Why Process Control Migration Projects Fail

Apr 18, 2012 6:37:00 AM | Posted by BrianBatts

Is fear of failure haunting your upcoming migration project? Engineers are pretty good with band-aids and bailing wire, so absolute failure is rare. But in process control, pitfalls like exceeding budget, operations rejection, and maintenance headaches could constitute failure. In migration projects, most of these pitfalls originate not from incompetence but from missed opportunities.

Let’s take budgeting as an example. You didn’t want an unfundable, fat “budgetary” estimate, so you warned the vendor, “I need a realistic, FUNDABLE budget!” Unfortunately, your vendor’s interpretation was, “Give me the bare minimum.” After the project, you’ll have a functioning solution, but your operations team will be missing features they use every day in your current system. Was it avoidable? Could you realistically have noticed something was missing from the proposal as you went about your day-to-day “keep the facility running” activities?

The reality of competitive industry is that you have to “do more with less.” Most obsolete systems were installed under larger staffs with more time to review proposals. Today, proposal review gets kicked down the road until your funding deadline. Consider using a consultant that follows the FEL (front-end loading) process to develop a budget for you. (The FEL process broadly solicits CTQs, while giving funding approval staff assurance of a realistic budget.)
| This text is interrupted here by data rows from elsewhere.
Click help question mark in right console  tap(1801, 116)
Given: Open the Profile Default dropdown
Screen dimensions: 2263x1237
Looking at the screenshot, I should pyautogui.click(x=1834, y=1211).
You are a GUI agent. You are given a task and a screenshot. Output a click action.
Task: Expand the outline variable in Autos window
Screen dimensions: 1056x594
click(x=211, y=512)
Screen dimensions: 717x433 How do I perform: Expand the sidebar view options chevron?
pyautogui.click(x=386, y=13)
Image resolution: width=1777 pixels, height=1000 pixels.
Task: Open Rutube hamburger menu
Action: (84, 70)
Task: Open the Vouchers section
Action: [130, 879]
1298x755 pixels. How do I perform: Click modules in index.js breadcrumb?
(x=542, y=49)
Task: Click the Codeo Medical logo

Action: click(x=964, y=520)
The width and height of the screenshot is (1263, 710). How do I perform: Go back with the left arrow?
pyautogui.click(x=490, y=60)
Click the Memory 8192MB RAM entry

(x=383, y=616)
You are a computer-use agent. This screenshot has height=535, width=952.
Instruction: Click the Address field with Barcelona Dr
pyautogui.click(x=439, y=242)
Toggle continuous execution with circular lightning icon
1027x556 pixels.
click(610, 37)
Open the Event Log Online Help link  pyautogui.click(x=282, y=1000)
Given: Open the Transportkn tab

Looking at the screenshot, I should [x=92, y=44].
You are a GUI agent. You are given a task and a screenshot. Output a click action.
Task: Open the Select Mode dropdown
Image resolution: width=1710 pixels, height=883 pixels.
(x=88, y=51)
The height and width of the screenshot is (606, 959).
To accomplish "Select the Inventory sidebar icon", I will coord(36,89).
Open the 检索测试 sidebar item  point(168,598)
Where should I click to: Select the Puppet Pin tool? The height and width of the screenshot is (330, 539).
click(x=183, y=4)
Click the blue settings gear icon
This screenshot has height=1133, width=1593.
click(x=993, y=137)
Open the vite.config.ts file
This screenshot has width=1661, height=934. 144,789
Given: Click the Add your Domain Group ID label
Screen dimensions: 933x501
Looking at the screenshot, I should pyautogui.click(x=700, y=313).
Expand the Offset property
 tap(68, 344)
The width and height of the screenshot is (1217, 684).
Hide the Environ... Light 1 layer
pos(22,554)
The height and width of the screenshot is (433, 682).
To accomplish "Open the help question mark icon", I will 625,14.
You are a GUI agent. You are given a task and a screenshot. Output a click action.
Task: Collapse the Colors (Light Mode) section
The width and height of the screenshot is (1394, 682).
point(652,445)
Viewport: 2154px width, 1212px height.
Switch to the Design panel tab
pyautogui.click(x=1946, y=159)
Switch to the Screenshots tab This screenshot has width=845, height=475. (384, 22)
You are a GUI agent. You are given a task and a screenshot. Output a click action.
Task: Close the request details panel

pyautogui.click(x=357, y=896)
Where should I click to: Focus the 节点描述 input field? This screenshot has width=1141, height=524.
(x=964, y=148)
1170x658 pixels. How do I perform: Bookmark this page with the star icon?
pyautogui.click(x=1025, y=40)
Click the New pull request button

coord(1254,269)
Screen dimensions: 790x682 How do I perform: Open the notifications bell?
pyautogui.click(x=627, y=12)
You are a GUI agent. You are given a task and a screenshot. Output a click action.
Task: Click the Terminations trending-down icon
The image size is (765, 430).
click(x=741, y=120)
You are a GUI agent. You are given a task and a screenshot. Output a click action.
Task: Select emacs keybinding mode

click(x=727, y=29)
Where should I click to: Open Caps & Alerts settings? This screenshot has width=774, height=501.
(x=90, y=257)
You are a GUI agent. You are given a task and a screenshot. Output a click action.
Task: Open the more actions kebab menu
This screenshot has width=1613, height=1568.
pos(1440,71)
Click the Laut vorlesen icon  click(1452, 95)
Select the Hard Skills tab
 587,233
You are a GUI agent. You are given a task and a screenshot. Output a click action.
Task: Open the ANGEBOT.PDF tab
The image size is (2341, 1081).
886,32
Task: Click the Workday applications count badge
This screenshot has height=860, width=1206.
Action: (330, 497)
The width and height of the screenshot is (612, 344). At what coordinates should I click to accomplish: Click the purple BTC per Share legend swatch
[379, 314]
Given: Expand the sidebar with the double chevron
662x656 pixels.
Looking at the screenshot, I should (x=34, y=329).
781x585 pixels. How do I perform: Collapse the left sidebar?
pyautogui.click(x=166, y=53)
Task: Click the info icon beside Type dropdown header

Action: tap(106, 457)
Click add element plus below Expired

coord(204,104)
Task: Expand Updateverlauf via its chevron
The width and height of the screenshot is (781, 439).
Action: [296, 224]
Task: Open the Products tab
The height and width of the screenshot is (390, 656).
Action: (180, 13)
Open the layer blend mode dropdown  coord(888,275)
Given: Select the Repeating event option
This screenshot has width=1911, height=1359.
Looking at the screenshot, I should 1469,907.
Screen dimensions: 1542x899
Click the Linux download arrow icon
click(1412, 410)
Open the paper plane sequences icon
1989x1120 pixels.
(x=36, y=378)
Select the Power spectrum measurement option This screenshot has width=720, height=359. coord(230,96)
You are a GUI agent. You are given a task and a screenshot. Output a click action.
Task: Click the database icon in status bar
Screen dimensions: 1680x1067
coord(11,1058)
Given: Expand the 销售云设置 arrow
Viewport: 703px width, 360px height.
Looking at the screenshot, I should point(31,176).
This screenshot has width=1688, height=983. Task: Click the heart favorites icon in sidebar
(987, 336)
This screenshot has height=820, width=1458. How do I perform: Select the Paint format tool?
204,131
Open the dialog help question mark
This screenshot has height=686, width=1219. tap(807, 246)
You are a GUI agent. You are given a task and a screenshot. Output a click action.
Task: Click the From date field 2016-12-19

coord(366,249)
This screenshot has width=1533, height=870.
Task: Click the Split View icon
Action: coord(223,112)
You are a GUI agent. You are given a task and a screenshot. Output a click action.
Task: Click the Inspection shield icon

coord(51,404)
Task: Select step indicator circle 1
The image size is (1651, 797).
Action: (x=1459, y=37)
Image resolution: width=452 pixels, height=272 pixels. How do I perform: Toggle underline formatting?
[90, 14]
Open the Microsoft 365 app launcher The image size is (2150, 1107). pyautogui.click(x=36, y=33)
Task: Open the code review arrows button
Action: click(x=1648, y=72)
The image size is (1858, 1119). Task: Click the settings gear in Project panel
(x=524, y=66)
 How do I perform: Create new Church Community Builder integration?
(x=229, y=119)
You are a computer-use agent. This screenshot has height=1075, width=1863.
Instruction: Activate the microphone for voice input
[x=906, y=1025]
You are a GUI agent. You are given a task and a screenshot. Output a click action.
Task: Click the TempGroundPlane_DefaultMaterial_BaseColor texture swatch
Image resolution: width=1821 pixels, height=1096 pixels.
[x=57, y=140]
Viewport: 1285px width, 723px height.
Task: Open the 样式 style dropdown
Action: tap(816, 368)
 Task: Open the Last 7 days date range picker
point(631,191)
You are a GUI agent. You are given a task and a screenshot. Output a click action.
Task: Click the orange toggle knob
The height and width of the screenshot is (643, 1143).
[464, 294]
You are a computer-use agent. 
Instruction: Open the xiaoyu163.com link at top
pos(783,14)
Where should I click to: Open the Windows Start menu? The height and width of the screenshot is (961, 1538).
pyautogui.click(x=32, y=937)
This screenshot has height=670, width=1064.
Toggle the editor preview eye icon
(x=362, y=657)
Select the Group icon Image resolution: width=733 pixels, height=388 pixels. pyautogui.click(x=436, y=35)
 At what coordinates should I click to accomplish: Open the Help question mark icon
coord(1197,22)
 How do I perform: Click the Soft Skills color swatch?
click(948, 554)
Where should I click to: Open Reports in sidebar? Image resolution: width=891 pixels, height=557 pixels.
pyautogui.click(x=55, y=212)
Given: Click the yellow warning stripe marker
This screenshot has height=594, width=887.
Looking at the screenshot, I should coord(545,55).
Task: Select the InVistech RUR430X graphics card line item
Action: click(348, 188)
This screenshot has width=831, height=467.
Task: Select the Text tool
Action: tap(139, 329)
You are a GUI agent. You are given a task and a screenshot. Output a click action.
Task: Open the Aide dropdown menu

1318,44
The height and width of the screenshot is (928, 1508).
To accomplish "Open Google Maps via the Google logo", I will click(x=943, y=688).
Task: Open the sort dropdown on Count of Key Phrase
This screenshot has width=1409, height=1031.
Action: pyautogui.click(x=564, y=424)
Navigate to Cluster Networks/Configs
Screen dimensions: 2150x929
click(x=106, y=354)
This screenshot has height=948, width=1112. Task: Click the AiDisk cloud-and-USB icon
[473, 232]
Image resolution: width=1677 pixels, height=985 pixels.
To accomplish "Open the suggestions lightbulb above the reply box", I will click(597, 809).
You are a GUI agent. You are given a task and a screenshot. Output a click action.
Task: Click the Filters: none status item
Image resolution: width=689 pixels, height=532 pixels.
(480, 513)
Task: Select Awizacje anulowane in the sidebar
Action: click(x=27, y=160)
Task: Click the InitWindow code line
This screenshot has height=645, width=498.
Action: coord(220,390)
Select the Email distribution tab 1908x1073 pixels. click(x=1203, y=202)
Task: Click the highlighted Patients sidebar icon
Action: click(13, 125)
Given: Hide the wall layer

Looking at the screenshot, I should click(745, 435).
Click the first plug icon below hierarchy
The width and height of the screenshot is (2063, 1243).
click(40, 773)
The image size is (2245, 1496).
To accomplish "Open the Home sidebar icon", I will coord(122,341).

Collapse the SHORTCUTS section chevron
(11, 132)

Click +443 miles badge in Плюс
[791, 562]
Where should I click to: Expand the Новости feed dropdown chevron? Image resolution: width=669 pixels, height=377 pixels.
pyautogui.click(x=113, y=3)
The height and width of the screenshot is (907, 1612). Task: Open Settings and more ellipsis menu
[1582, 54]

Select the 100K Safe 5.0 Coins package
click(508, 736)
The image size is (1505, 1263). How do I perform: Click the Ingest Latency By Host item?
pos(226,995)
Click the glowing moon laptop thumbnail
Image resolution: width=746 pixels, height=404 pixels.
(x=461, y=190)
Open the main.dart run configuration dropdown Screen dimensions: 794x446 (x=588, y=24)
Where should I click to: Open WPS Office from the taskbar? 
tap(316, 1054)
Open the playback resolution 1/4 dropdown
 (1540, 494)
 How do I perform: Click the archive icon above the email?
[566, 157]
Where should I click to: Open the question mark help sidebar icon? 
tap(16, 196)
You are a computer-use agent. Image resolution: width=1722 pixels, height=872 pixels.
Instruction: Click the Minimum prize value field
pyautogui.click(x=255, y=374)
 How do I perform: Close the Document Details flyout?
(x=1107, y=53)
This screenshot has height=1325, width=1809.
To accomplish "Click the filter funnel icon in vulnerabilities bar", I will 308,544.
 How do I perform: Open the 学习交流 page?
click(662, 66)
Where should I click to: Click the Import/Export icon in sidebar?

Your consultant should also be worried about encouraging operations participation in planning. Why? People are inherently afraid of change and tend to resist it from day one. Avoid operations’ FUD (fear, uncertainty, and doubt)! Make them feel like they’re part of the planning process. Pick peer-respected operators, who suggest solutions when problems arise, as contributors to the migration planning team. Encourage them to talk to and solicit input from their fellow operators. Proactively querying wants, needs, and fears will head off perceived implementation “failures.” Some FUD is reasonable, but FUD is minimized when operations feels like it’s “our system.” Also, don’t forget to let operations know if parts availability is forcingmigration!

What about maintenance personnel transitioning to a new platform? If the new system differs significantly from the old system, chances are a week or two of classroom training isn’t adequate. There are new rules of thumb to learn, and the value of newly available diagnostic information to understand. One of the best solutions I’ve seen for facilitating broader technician acceptance is for a client’s “trainer” technician to actively participate in new system factory testing and checkout. (Just don’t forget to put trainer technician T&L and hours in your budget!)

Finally, if you do hire a consultant, don’t be afraid to be honest with them about your level of understanding and confidence, as well as your own personal FUD. Your consultant will likely be trying to solicit that information to better understand your needs, and will have a vested interest in your personal success. So help them to help you!